En Belgique, l’accès aux informations tarifaires dans un hôpital reste incomplet malgré une législation claire imposant la transparence. Une enquête menée par la mutualité Solidaris révèle que près d’un tiers des hôpitaux généraux ne publient toujours aucune liste de prix concernant les hospitalisations.
Cette situation contrevient à une obligation légale en vigueur depuis 2022 et expose les patients à des frais imprévus. Face à cette inertie, Solidaris envisage de saisir la justice si les établissements concernés ne rectifient pas le tir d’ici juin.
Un tiers des hôpitaux toujours hors la loi
Sur les 92 hôpitaux généraux belges analysés par Solidaris, 26 ne respectent pas l’obligation de publier en ligne les prix des prestations facturées aux patients lors d’une hospitalisation, a rapporté Le Soir. Cette transparence est pourtant exigée depuis janvier 2022 pour que chacun puisse comparer les établissements et anticiper les coûts. Les hôpitaux peuvent légalement facturer des suppléments, mais uniquement à condition que les produits concernés soient remis au patient et que les tarifs soient clairement accessibles sur le site internet de l’établissement.
La majorité des hôpitaux non conformes se trouvent en Wallonie.

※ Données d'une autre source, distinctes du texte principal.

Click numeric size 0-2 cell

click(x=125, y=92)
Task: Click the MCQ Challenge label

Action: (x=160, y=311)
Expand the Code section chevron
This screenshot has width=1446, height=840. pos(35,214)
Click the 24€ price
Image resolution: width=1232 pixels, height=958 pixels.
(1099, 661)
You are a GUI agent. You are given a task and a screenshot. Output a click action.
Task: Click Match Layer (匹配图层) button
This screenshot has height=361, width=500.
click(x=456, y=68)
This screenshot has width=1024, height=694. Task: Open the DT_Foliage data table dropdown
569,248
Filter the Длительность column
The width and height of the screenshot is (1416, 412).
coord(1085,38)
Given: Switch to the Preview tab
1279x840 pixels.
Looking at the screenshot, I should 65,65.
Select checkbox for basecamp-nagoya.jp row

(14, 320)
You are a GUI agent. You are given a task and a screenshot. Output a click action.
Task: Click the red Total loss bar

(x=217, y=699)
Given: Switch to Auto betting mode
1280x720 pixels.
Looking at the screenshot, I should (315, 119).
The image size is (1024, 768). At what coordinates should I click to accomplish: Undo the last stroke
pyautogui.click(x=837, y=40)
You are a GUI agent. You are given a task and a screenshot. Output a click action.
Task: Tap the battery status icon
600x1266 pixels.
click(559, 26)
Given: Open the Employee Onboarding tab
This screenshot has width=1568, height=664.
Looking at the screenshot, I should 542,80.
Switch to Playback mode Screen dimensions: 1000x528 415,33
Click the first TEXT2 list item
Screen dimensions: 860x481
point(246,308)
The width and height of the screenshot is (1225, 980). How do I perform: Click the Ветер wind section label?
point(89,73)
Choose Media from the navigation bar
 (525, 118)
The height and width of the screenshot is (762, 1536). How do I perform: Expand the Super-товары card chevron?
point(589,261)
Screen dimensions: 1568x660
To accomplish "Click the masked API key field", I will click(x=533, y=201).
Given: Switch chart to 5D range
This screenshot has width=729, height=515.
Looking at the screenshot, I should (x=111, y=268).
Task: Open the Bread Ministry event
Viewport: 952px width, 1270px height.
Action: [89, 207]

Seuls cinq d’entre eux sont situés en Flandre. Cette disparité régionale ajoute un déséquilibre dans l’accès à l’information pour les patients selon leur lieu de résidence. L’enquête montre également que les patients doivent parfois faire face à une absence totale de réponse de la part des établissements lorsqu’ils cherchent à obtenir ces informations de manière directe.
Solidaris entend faire respecter la loi. L’organisme va entamer une série de contacts avec les hôpitaux concernés afin de leur rappeler leurs obligations. La mutualité a fixé un délai jusqu’en juin pour se mettre en conformité. Passé ce cap, elle envisage d’intenter des actions judiciaires pour contraindre les établissements à se plier aux règles en vigueur.
Des frais indus dans plus d’un quart des hôpitaux conformes
La non-publication des prix n’est pas le seul problème relevé par Solidaris. Même parmi les hôpitaux qui respectent formellement la loi en affichant une liste de prix, des dérives persistent. Selon les données de l’enquête, 28 % des hôpitaux en règle facturent des frais qui ne devraient pas être réclamés. Ces frais concernent principalement du matériel médical qui, légalement, ne peut être facturé que s’il est remis au patient, ce qui n’est pas toujours le cas.
Cette pratique est surtout observée dans des établissements flamands. Elle met en lumière un double niveau de problématique : un non-respect de la loi d’une part, et une application incorrecte de cette même loi d’autre part. Les patients concernés peuvent se retrouver à payer pour des éléments qui devraient être intégrés dans les soins de base, générant ainsi des factures plus élevées et imprévues.
La confusion générée par ces pratiques nuit à la confiance des citoyens envers le système de santé et alimente les inégalités. Pour les ménages sans couverture hospitalière complémentaire, ces frais peuvent représenter un obstacle à l’accès aux soins ou une source d’endettement. Solidaris rappelle que ces pratiques ne sont pas simplement discutables : elles sont illégales.
La mutualité exige donc non seulement la mise à jour des sites internet hospitaliers, mais aussi un audit plus rigoureux des éléments facturés. L’objectif est de garantir un traitement équitable de tous les patients, quel que soit l’hôpital dans lequel ils sont pris en charge.